Timeless is sold at Home Depot, doesn't this qualify as a big box store?


----------



## Woodco (Nov 19, 2016)

Brushman4 said:


> Timeless is sold at Home Depot, doesn't this qualify as a big box store?


The home depot timeless is interior. I dont think they sell the real exterior timeless there.


----------



## Brushman4 (Oct 18, 2014)

Woodco said:


> The home depot timeless is interior. I dont think they sell the real exterior timeless there.


https://www.homedepot.com/p/PPG-Tim...IvSARNB55aSwPt8wuiRoCKxoQAvD_BwE&gclsrc=aw.ds


----------



## PACman (Oct 24, 2014)

Brushman4 said:


> Timeless is sold at Home Depot, doesn't this qualify as a big box store?

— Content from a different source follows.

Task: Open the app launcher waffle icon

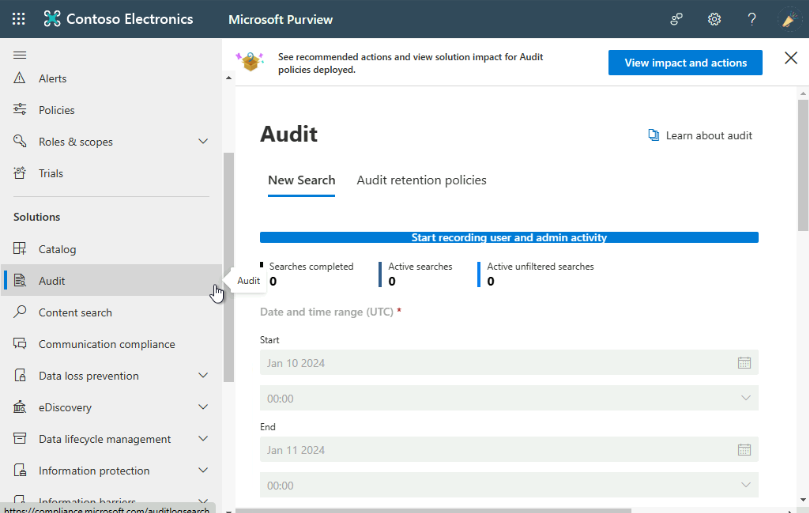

i guess it is now isn't it! Thanks for reminding me. TIMELESS SUCKS NOW PEOPLE! But seriously, i bet they've (PPG) already cheapened the hell out of it.


----------



## PACman (Oct 24, 2014)

Brushman4 said:


> https://www.homedepot.com/p/PPG-Tim...IvSARNB55aSwPt8wuiRoCKxoQAvD_BwE&gclsrc=aw.ds


"wood stain & sealant in one!" Jesus what next?


----------



## Brushman4 (Oct 18, 2014)

PACman said:


> "wood stain & sealant in one!" Jesus what next?


I think they're coming out with a sanding ingredient, so it will be wood stain, sealant, and sanding in one.


----------



## Woodco (Nov 19, 2016)

Wasnt PPG renaming Flood stains? I wonder if this is it...


----------



## PACman (Oct 24, 2014)

Woodco said:


> Wasnt PPG renaming Flood stains? I wonder if this is it...


PPG is renaming everything this coming year! There will be no other brand names than PPG on any of their products unless a customer requests it. No more Porter, No more Glidden, no more nothing. And they are discontinuing a bunch of products they feel are redundant and replacing them with a former Pittsburgh paint equivalent.